Il fatto è che il ridimensionamento per quest’ultima c’è stato (e non era sbagliato chiudere piccoli ospedali – anche se strenuamente difesi da quelle comunità circostanti) che non erano in grado di fornire un’assistenza adeguata), mentre è decaduta la figura del medico di base che ha finito per essere un distributore di farmaci e di accertamenti diagnostici. Poi c’è un altro problema che fingiamo di dimenticare. Ed è vero che la sanità pubblica ha retto e superato l’emergenza; ma quante sono le energie e le risorse destinate alla lotta al coronavirus? Quanti sono i letti riconvertiti alla terapia intensiva che sono stati sottratti alla cura di altre patologie ben più gravi e complesse del covid-19? Quanti sono stati gli interventi chirurgici rimandati e le visite specialistiche vittime di liste di attesa divenute più lunghe?
Poi c’è la questione della scuola, affrontata anch’essa da Zingaretti, nella strana veste di osservatore delle cose che succedono nel nostro Paese e non di protagonista e responsabile del loro esito. Noi stiamo correndo a marce forzate verso una mancata riapertura delle scuole, soltanto perché non siamo in grado di procurare agli studenti un ambiente in sicurezza (i presidi hanno ragione a chiedere lo scudo penale, dopo l’esperienza toccata ai dirigenti sanitari).
E questo sarebbe un fatto gravissimo, non tanto perché i genitori non saprebbero a chi affidare i figli quando vanno al lavoro. L’idea di considerare la scuola come un luogo di parcheggio dei figli non è affatto gratificante. L’istruzione è un diritto fondamentale del cittadino. Non si possono perdere degli anni di studio portandosi appresso, per tutto il periodo formativo, lacune “tollerate’” negli esami e nelle valutazioni successive (si pensi agli esami di maturità di quest’anno).
Vi fu un tempo in cui i “movimenti” pretendevano il voto politico; oggi rischiamo di vedere i nostri figli promossi – a loro insaputa – col voto del contagio. Sanificare le scuole è un obiettivo compatibile con la richiesta del Mes. Perché rinunciarvi senza un valido motivo?

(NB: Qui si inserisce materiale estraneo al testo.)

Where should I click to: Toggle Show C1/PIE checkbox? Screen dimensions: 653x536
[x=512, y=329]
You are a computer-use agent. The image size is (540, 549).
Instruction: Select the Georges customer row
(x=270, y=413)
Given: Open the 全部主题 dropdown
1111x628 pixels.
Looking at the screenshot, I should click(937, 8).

Per favore, smettiamo di attribuire la dignità alle forze politiche “che fanno melina”. Al massimo si tratta di un capriccio, che in politica non è ammesso.

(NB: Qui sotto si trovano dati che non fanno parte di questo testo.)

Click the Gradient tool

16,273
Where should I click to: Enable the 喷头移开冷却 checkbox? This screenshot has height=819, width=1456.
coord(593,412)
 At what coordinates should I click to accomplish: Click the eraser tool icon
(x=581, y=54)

Un’ultima considerazione a proposito delle misure adottate recentemente dal governo. Non è serio cambiare le regole dopo che le aziende, impegnate in attività economiche di intrattenimento, hanno impiegato risorse per adempiere alle direttive previgenti: è il caso delle discoteche, chiuse il giorno della riapertura. E quindi senza accertare sul campo se le misure di prevenzione, imposte dai protocolli, erano state adottate ed erano valide per la tutela della salute. Lo stesso è capitato con i convogli ferroviari AV, riportati al vincolo di un carico limitato nel pomeriggio precedente l’ora X.